##### Dataset records #####
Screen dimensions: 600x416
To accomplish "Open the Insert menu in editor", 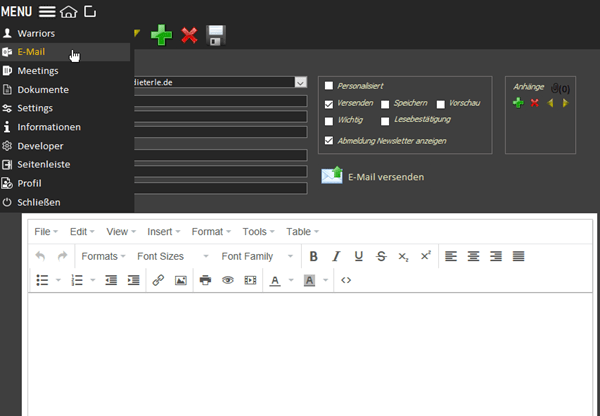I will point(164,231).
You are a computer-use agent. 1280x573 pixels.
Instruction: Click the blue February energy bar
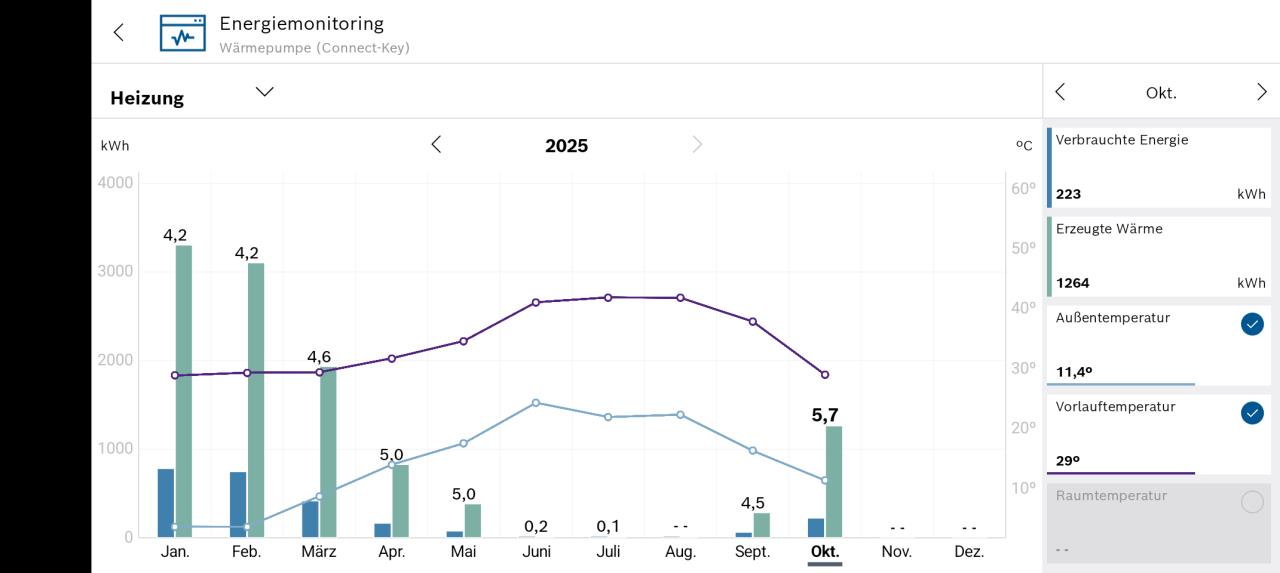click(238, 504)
#####
##### Dataset records #####
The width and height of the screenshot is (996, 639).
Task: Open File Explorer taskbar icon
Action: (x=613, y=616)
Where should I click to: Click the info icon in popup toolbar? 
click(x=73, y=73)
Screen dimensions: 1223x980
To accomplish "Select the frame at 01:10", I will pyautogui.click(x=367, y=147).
#####
- _How to complete this task_:
Each line holding the word "dimensions" must be pulled from the records.

- _Exercise answer_:
Screen dimensions: 600x416
Screen dimensions: 1223x980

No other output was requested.